*** Opening Materials provided ***

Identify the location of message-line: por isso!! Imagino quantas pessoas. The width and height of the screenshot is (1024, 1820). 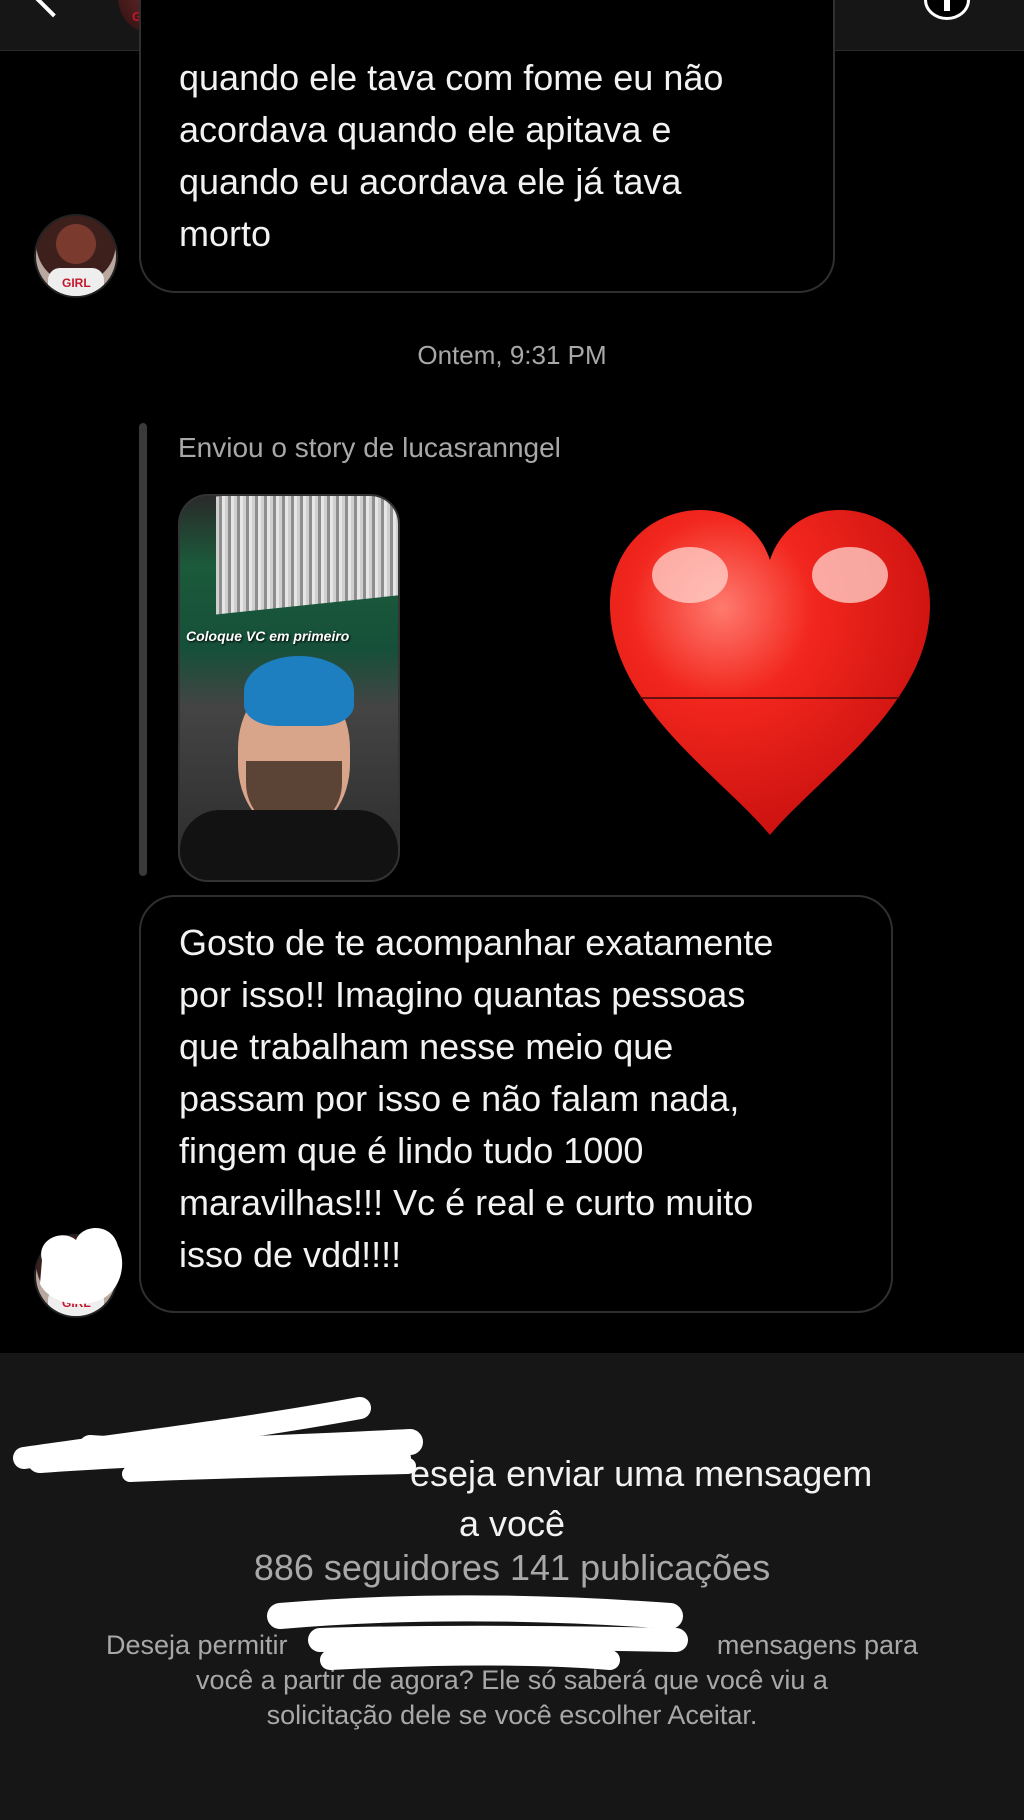
(462, 994).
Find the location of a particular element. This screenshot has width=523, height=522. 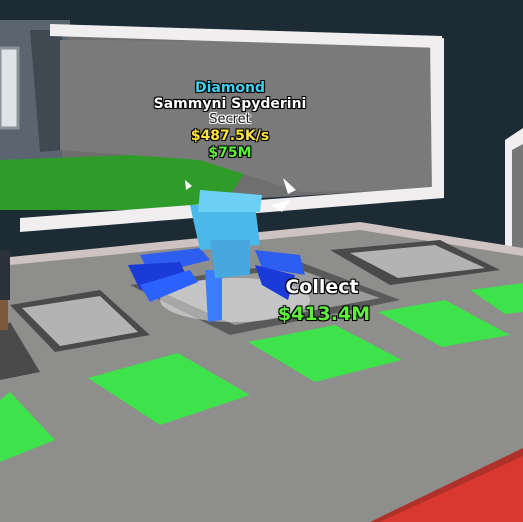

window-frame-right is located at coordinates (437, 117).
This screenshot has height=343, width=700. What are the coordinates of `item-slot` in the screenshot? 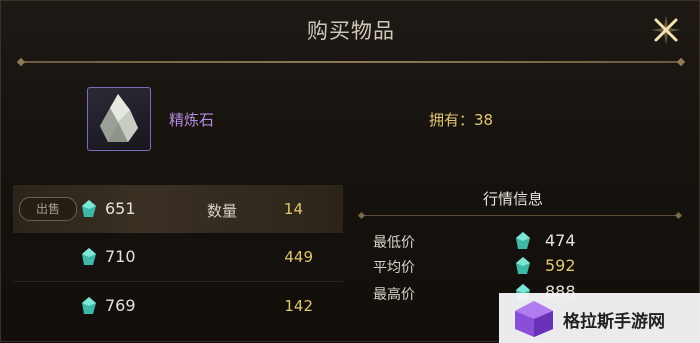 It's located at (119, 119).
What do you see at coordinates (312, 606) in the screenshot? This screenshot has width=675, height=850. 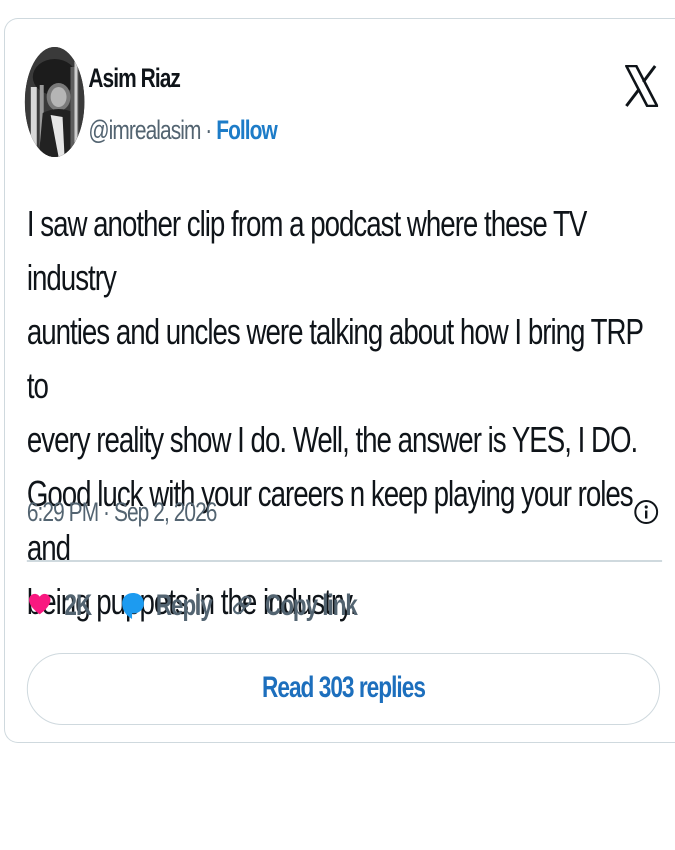 I see `copy-link-label: Copy link` at bounding box center [312, 606].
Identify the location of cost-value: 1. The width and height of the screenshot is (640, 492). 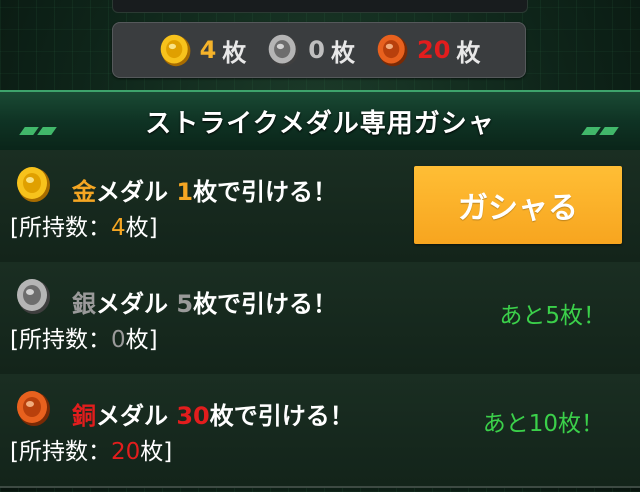
(185, 192).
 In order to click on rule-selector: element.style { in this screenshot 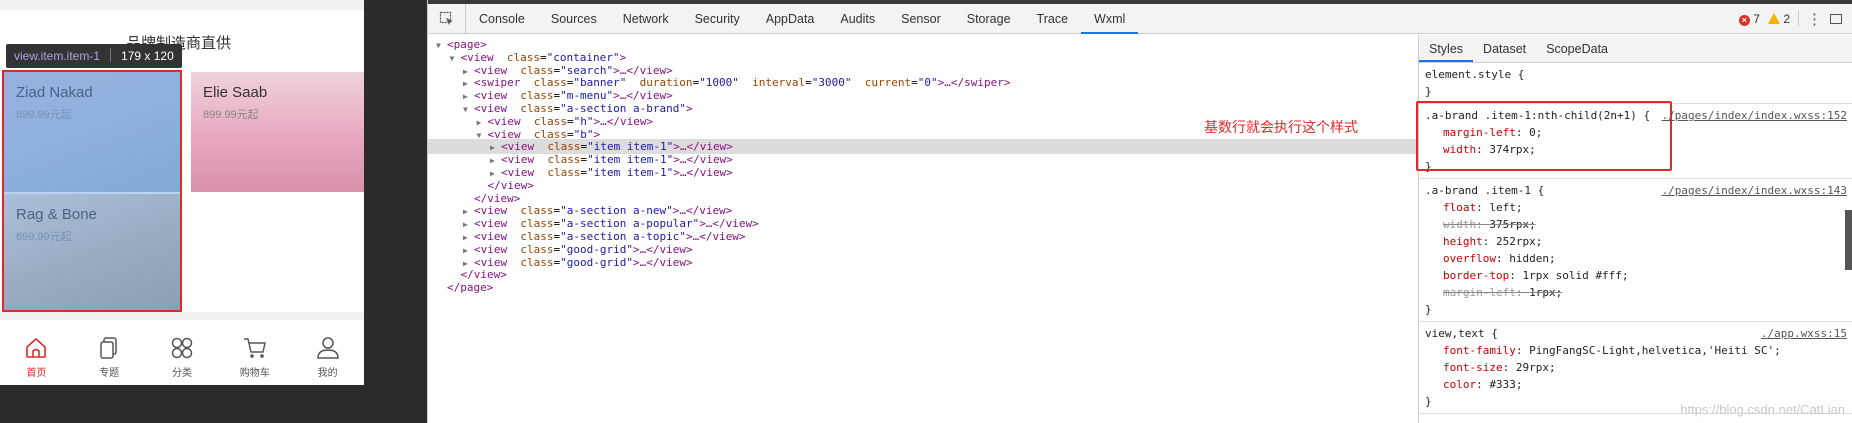, I will do `click(1475, 74)`.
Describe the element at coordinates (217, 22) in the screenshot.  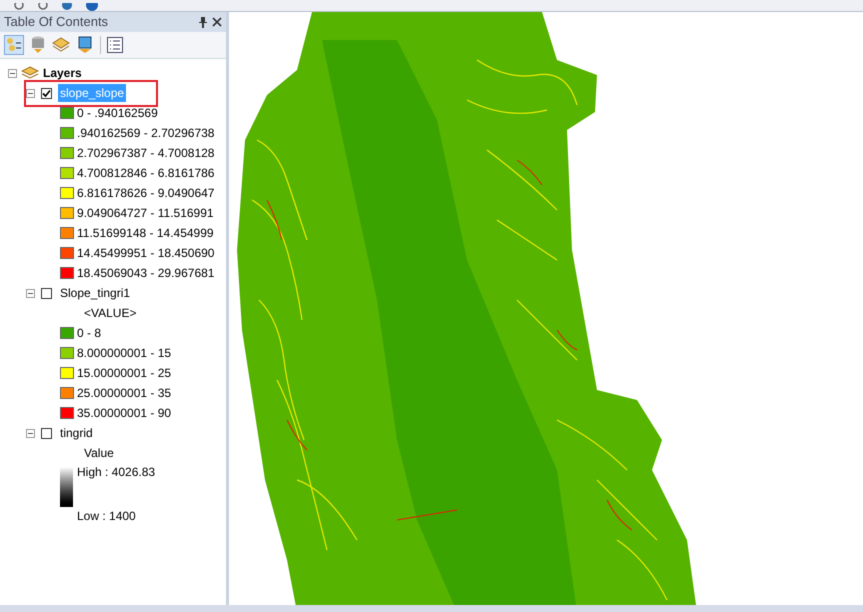
I see `close-icon` at that location.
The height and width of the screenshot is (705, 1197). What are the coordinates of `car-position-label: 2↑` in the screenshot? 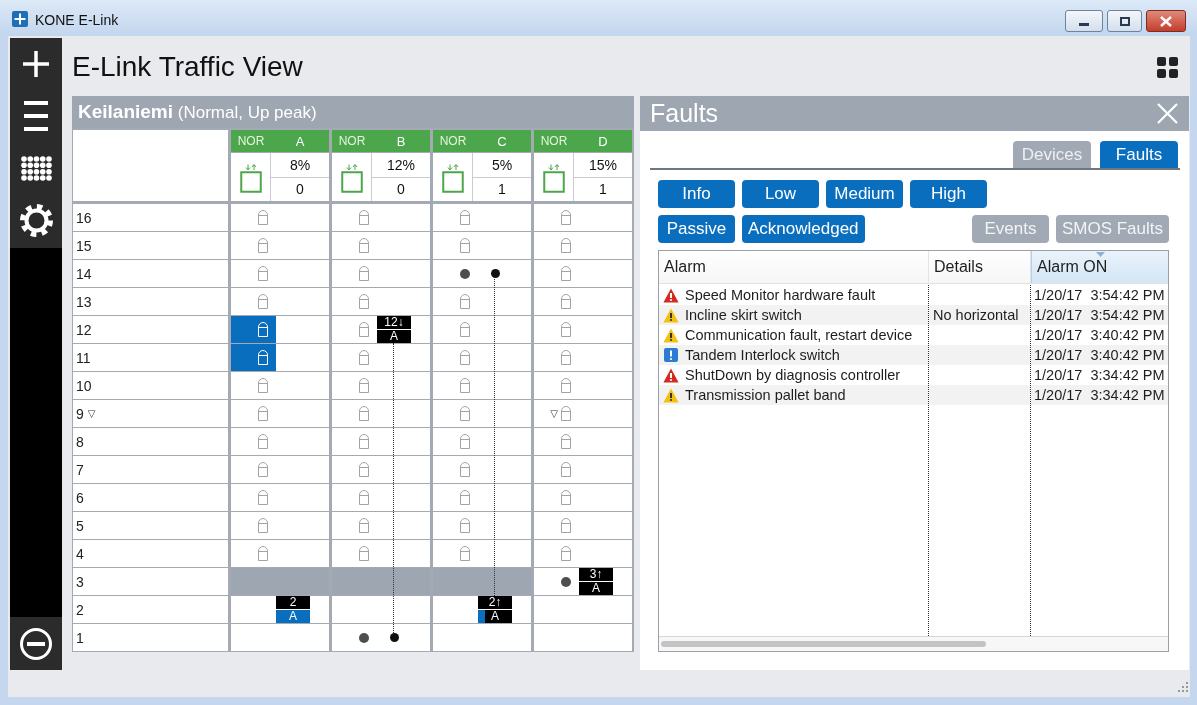 It's located at (495, 603).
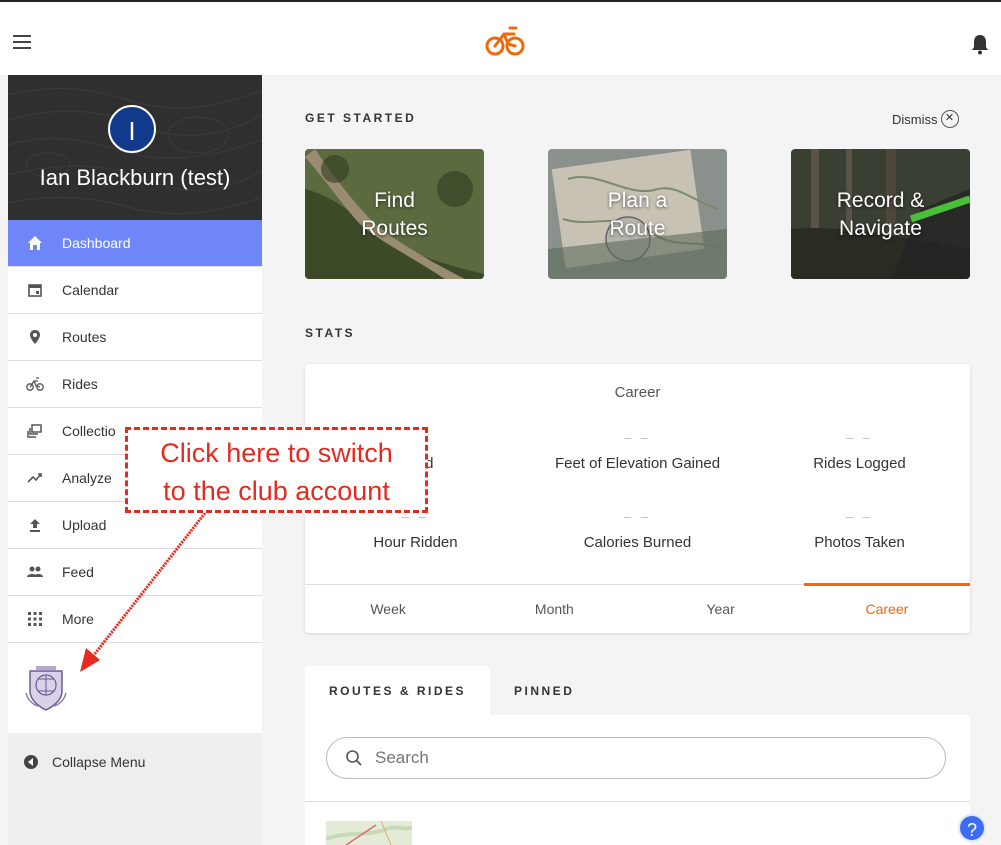  What do you see at coordinates (135, 384) in the screenshot?
I see `sidebar-item-rides: Rides` at bounding box center [135, 384].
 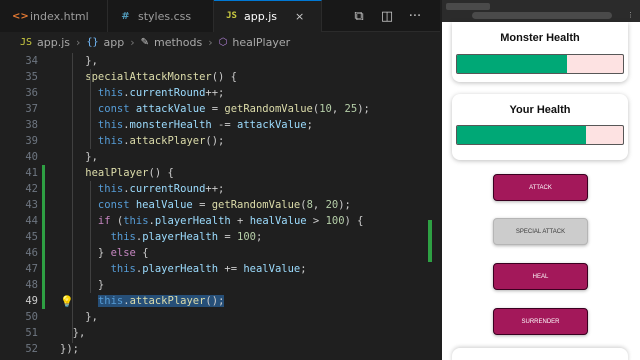 I want to click on split-editor-icon: ◫, so click(x=387, y=16).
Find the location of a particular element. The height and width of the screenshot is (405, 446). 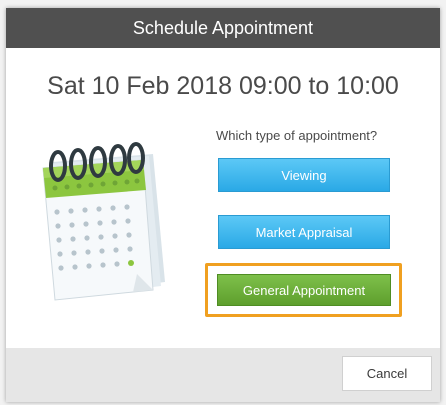

viewing-button: Viewing is located at coordinates (304, 175).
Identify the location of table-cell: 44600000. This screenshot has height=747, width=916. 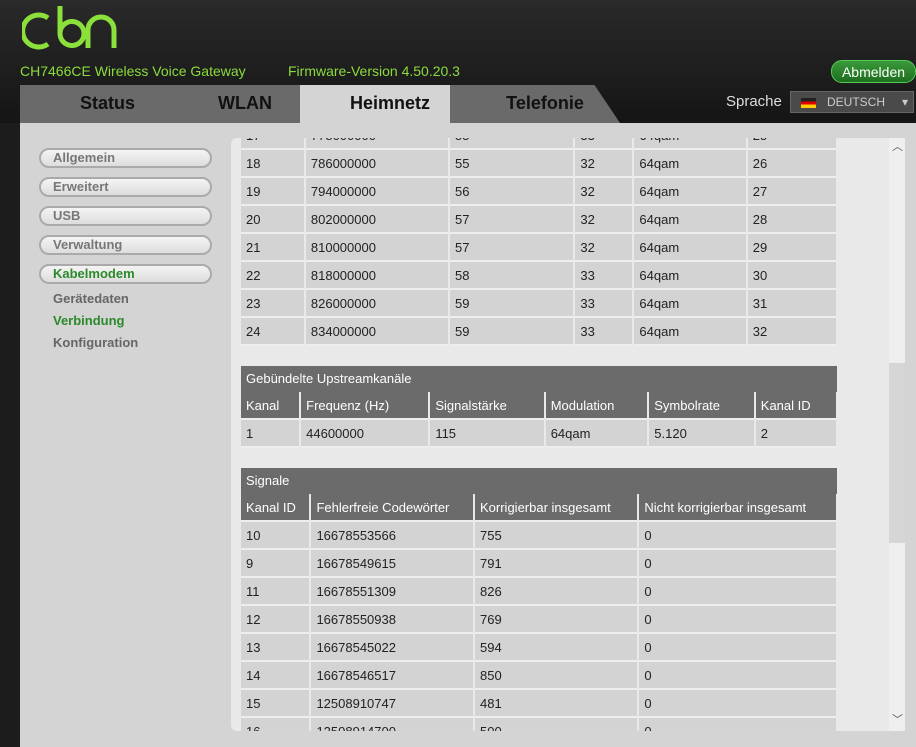
(365, 434).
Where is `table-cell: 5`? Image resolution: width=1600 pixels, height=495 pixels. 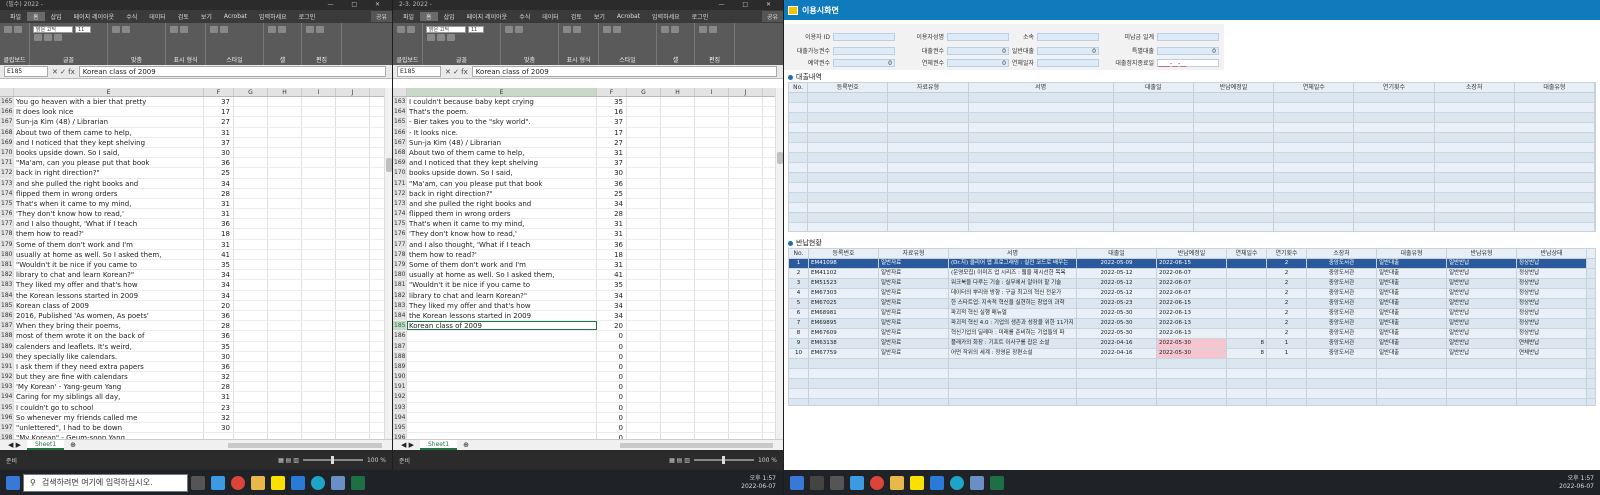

*** Closing Materials provided ***

Exercise brief:
Please copy, word for word, everything from the line containing "I want to click" down to the end of the records, leaving the pictures out of your answer.

Response box:
  I want to click on split-editor-icon: ◫, so click(x=387, y=16).
Find the location of a particular element. The height and width of the screenshot is (405, 446). 

viewing-button: Viewing is located at coordinates (304, 175).
Identify the location of table-cell: 44600000. This screenshot has height=747, width=916. 
(365, 434).
Where is `table-cell: 5`? Image resolution: width=1600 pixels, height=495 pixels. 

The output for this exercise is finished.